● EXERCISE BRIEF
Reproduce the following description of the experimental dataset word for word, in full.

The dataset used in the experiments is composed of 260 topologies of real wide area networks catalogued by the Internet Topology Zoo (ITZ) project [20] and traffic matrices made available in Repetita [21]. ITZ topologies range from 4 to 197 points-of-presence and from 16 to 880 interfaces. The maximum (minimum) network diameter is 37 (3) hops. To generate realistic traffic matrices, Gay et al. [21] followed the randomized gravity model proposed in [22]. We converted the available topologies to INTO problem instances. For every link in the topology, we considered there were two interfaces, one in each extremity. Interface telemetry demands were randomly chosen from the range from four to ten items following a uniform distribution. We choose this range since four can be considered the minimum amount of items to identify the source of a metadata field and its value (e.g., device ID + queue ID + queue ingress timestamp + queue delay) and ten is the number of common metadata fields that can be exported by devices according to [23]. For each pair of network endpoints with positive demands according to the traffic matrices, we considered there is a single aggregate network flow (i.e., we differentiate flows by the pair of network entry point and exit point). Flow telemetry capacities were randomly chosen following a normal distribution. Otherwise stated, the mean telemetry capacity is equal to 35 items, and the standard deviation is 5 items, which amounts for approximately 10% of the MTU being available for transporting metadata in each packet.

● DATASET
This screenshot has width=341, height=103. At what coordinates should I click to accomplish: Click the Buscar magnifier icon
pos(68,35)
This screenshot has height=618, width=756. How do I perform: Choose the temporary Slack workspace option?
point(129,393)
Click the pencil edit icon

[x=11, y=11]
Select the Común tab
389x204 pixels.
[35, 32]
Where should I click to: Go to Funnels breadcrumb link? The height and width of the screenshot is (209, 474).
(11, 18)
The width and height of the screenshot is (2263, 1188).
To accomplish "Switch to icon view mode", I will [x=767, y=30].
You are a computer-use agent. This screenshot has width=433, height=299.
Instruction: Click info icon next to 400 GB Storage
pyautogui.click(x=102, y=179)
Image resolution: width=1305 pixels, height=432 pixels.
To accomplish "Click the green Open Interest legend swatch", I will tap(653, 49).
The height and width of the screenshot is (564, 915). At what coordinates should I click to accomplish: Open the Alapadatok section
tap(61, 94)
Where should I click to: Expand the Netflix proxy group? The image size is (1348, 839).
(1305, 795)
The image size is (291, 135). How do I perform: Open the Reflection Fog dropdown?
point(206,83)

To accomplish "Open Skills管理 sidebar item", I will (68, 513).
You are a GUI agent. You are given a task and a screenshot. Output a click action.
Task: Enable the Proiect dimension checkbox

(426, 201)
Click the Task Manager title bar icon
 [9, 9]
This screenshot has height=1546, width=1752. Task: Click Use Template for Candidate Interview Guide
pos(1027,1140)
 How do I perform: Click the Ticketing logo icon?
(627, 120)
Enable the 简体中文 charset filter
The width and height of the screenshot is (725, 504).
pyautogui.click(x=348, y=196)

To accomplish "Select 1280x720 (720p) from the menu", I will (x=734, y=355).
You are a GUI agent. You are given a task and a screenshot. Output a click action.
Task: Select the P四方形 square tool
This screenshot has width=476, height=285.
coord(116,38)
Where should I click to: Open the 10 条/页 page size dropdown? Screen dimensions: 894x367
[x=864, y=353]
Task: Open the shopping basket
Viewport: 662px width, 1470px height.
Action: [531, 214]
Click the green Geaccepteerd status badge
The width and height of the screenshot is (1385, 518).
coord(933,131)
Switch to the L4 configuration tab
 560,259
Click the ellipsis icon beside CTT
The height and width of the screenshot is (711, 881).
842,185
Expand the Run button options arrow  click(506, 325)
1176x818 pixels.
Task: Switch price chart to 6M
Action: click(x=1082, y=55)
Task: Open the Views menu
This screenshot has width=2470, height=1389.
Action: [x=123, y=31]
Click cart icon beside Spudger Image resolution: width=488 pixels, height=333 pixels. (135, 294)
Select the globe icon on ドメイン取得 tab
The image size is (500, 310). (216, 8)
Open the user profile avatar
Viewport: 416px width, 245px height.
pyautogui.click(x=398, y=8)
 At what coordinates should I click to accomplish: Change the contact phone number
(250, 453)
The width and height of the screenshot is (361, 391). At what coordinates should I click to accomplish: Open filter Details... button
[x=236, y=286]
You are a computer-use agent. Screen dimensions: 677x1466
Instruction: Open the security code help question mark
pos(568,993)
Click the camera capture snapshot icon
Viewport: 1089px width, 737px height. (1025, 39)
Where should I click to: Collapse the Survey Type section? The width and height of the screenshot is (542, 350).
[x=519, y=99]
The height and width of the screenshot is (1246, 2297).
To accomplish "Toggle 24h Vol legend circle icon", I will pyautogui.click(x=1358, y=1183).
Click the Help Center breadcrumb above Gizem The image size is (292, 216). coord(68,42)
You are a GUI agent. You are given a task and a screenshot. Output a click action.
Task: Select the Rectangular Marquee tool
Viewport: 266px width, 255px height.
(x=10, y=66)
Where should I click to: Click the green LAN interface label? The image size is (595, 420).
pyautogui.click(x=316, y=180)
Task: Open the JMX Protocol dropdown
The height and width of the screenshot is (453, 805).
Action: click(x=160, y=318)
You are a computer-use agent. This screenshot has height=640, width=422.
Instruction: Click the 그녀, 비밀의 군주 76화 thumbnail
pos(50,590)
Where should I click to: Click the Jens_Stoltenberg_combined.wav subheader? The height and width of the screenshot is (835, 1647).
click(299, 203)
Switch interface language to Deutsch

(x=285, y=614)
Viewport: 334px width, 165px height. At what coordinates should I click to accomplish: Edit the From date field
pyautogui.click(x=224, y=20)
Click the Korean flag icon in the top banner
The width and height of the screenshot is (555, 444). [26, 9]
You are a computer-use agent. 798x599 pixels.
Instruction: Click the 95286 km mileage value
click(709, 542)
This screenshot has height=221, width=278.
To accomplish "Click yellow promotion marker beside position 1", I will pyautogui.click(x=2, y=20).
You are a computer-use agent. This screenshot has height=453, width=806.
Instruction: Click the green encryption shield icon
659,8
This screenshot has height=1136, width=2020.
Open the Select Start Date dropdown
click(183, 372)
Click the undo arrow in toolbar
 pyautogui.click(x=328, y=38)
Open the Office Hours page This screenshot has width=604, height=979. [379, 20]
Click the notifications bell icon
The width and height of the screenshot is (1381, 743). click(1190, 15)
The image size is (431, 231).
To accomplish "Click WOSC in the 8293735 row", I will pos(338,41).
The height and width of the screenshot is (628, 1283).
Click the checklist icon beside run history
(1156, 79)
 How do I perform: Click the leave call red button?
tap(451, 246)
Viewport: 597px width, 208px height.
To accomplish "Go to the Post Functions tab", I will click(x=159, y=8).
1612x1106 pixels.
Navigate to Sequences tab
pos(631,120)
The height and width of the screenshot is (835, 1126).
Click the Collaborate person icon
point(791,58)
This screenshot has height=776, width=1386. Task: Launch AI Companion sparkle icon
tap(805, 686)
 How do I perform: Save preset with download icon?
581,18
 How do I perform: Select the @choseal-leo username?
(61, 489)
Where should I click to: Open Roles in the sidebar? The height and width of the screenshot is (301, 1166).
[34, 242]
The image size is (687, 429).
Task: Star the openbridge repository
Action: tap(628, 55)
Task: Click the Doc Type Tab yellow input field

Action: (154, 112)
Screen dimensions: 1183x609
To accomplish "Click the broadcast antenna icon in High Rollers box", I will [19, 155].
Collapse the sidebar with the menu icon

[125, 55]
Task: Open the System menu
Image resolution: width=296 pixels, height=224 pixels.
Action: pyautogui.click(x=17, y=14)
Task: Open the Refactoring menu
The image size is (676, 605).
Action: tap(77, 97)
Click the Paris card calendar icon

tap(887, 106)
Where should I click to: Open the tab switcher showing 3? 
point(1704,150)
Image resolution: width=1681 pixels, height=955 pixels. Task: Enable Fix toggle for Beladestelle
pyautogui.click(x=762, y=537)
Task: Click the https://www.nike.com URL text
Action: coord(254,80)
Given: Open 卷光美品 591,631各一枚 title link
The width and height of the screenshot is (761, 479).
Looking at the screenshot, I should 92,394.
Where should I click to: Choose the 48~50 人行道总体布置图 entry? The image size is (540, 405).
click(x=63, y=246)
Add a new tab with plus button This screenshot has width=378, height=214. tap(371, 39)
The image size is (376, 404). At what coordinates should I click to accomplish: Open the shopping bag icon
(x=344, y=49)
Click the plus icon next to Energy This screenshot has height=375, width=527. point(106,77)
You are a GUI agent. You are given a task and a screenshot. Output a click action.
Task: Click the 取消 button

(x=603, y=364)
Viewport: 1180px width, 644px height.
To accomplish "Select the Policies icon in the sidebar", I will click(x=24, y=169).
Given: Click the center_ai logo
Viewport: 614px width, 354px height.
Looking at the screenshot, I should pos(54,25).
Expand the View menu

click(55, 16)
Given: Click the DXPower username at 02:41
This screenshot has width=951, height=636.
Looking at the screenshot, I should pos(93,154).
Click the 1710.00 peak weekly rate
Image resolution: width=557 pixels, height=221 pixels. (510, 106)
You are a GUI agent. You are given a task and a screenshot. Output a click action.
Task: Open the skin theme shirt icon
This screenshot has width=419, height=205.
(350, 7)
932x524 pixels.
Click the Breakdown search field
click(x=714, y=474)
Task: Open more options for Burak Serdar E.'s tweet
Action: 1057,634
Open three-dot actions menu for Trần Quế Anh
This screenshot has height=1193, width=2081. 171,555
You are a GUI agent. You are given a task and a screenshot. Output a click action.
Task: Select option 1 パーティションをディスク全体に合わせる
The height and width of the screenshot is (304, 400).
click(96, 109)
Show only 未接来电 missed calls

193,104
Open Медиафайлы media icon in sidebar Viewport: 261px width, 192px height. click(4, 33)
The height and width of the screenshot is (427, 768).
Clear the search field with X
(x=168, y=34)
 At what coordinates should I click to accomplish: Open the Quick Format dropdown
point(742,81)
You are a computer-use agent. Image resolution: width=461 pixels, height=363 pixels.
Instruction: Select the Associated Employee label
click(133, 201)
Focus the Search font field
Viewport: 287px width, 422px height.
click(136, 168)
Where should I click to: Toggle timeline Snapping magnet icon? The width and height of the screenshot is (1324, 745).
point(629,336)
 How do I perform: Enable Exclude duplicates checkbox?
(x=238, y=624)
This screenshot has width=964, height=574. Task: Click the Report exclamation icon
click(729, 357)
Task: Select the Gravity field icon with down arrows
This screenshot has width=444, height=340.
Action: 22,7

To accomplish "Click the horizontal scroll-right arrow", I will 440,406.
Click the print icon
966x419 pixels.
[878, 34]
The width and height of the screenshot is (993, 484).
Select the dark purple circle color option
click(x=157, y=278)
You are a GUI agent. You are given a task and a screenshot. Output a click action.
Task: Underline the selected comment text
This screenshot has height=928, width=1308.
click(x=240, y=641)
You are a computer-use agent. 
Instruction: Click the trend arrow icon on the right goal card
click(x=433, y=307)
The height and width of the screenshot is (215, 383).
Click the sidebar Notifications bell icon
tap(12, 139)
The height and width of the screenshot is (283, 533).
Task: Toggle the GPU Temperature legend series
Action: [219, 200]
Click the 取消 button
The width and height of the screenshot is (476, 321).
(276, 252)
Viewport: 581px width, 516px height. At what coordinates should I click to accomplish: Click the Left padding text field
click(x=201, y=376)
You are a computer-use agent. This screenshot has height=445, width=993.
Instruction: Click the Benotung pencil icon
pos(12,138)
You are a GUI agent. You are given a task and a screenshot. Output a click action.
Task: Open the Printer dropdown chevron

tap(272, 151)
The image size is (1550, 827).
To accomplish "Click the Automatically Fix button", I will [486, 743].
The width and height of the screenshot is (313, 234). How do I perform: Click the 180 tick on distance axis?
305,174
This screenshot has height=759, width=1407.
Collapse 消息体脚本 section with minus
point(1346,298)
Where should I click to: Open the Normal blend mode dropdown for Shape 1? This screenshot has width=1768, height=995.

● EXERCISE SOLUTION
The dataset used in the experiments is composed of 260 topologies of real wide area networks catalogued by the Internet Topology Zoo (ITZ) project [20] and traffic matrices made available in Repetita [21]. ITZ topologies range from 4 to 197 points-of-presence and from 16 to 880 interfaces. The maximum (minimum) network diameter is 37 (3) hops. To generate realistic traffic matrices, Gay et al. [21] followed the randomized gravity model proposed in [22]. We converted the available topologies to INTO problem instances. For every link in the topology, we considered there were two interfaces, one in each extremity. Interface telemetry demands were randomly chosen from the range from four to ten items following a uniform distribution. We choose this range since four can be considered the minimum amount of items to identify the source of a metadata field and its value (e.g., device ID + queue ID + queue ingress timestamp + queue delay) and ten is the number of common metadata fields that can be exported by devices according to [23]. For each pair of network endpoints with positive demands according to the traffic matrices, we considered there is a single aggregate network flow (i.e., we differentiate flows by the pair of network entry point and exit point). Flow telemetry capacities were randomly chosen following a normal distribution. Otherwise stated, the mean telemetry capacity is equal to 35 items, and the standard deviation is 5 items, which amounts for approximately 10% of the MTU being available for transporting metadata in each packet.